Nitric oxide synthase (NOS) utilises L-arginine to produce the vasodilator Nitric Oxide (NO). L-arginine is also incorporated into proteins and certain arginine residues can be methylated by the action of protein arginine methyltransferases (PRMT’s). Following proteolysis of methylarginine containing proteins free methylarginines (the most important of which is ADMA) are released into the cytosol where they accumulate and competitively inhibit NOS activity. ADMA is metabolised by dimethylarginine dimethylaminohydrolase (DDAH) enzymes. Two isoforms of DDAH with distinct tissue distributions are found in mammals. DDAH1 is an important regulatory of vascular ADMA concentrations whereas DDAH2 is more important in regulating immune and cardiac cell ADMA.
In sepsis microbial infection induced high level NO production from the inducible NOS (iNOS) enzyme. In the cardiovascular system iNOS-mediated NO synthesis results in vascular collapse.

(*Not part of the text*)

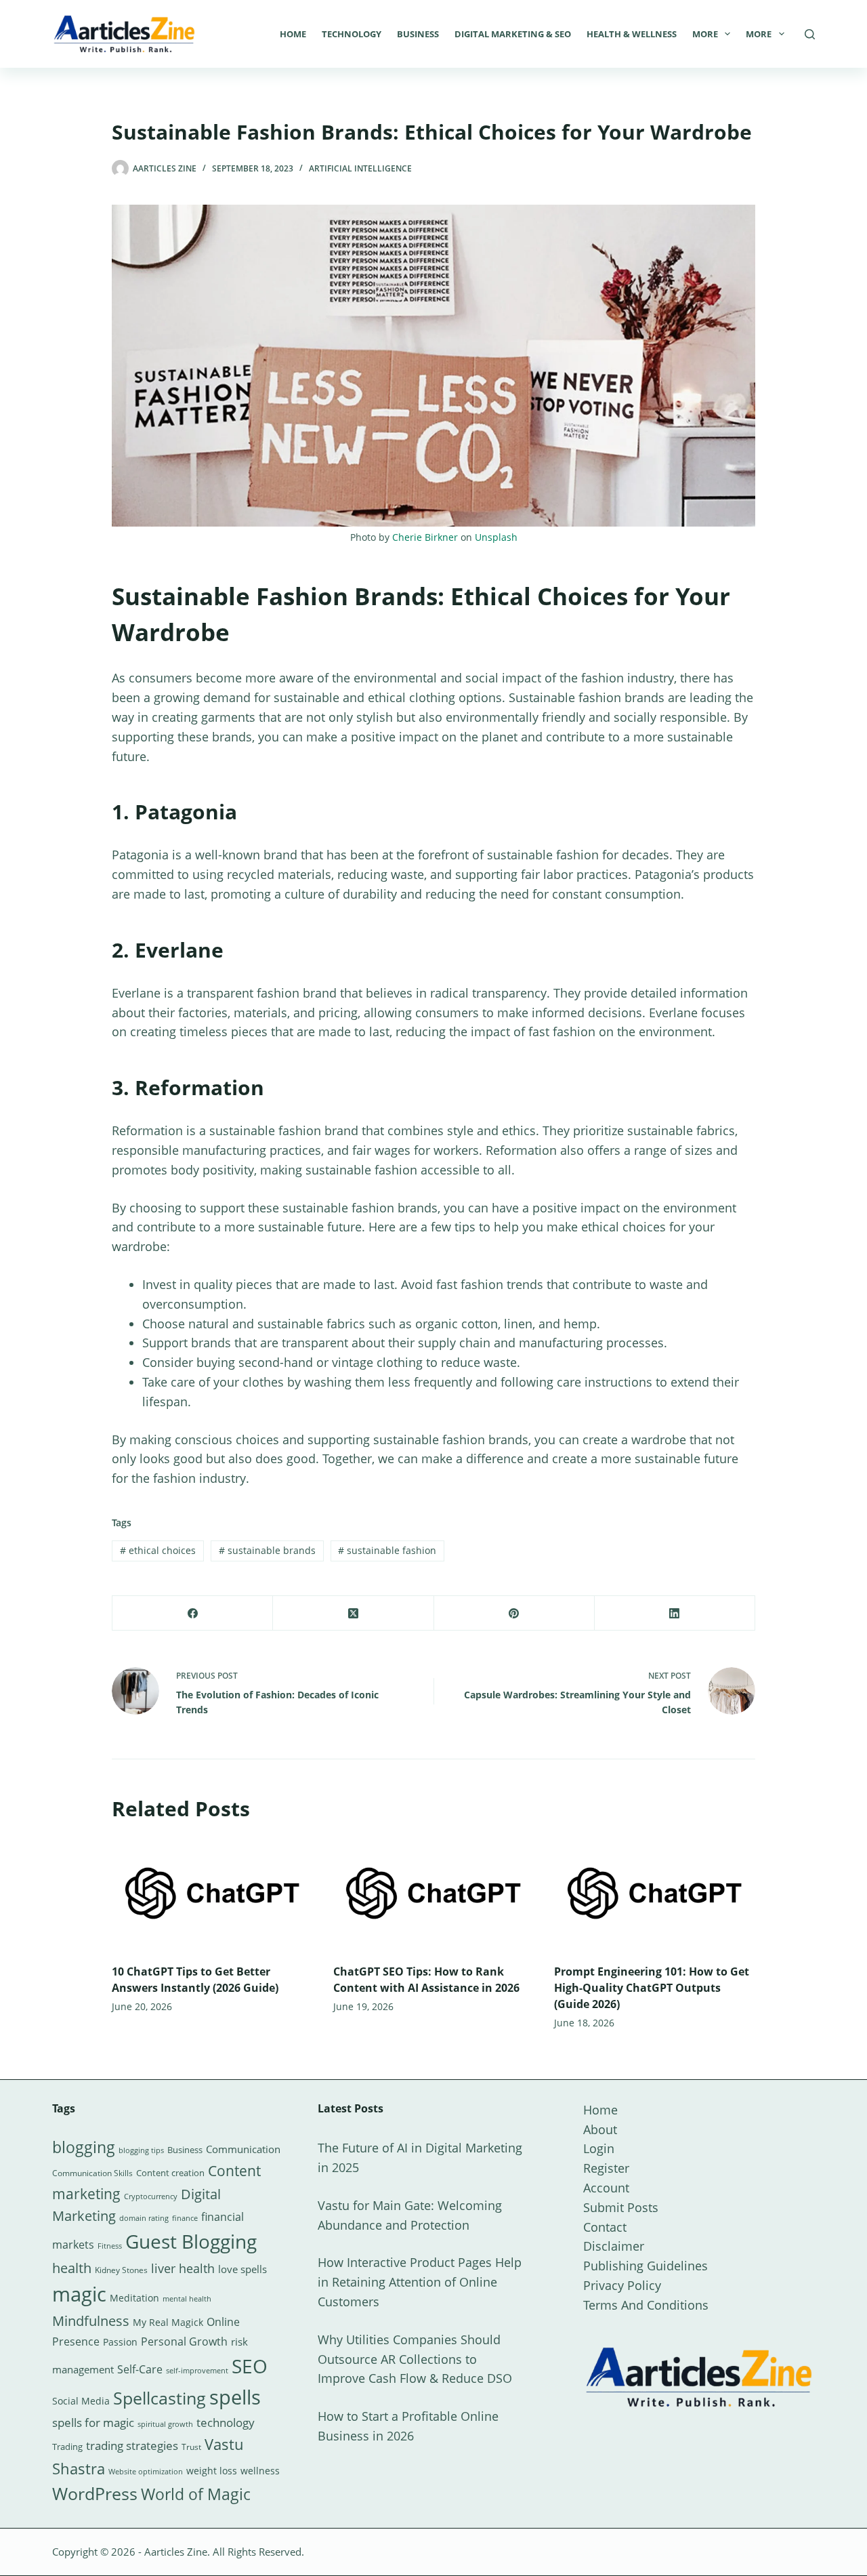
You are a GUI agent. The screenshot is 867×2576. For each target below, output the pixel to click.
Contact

However in immune and cardiac cells elevated NO synthesis is important for protective responses to infection. Inhibition of iNOS produced both beneficial vascular and deleterious immune and cardiac effects. Selective inhibition of DDAH1 produces beneficial effects in the vascular systems and avoids deleterious effects in immune and cardiac cells.
In order to design selective inhibitors of DDAH1 we crystallised human DDAH1 (left panel) and designed novel small molecules that bind in the active site (right panel). These molecules are competitive inhibitors of DDAH1 activity.
Small molecule inhibitors of DDAH1 are highly selective for DDAH1 over DDAH2 and therefore avoid inhibition of NOS activity in immune and cardiac cells.
Small molecule inhibitors of DDAH1 improve median survival time and absolute survival in a severe pre-clinical model of polymicrobial sepsis. In these experiments DDAH1 inhibitors were used in the absence of anti-microbial or other vasopressor therapies and were able to increase survival.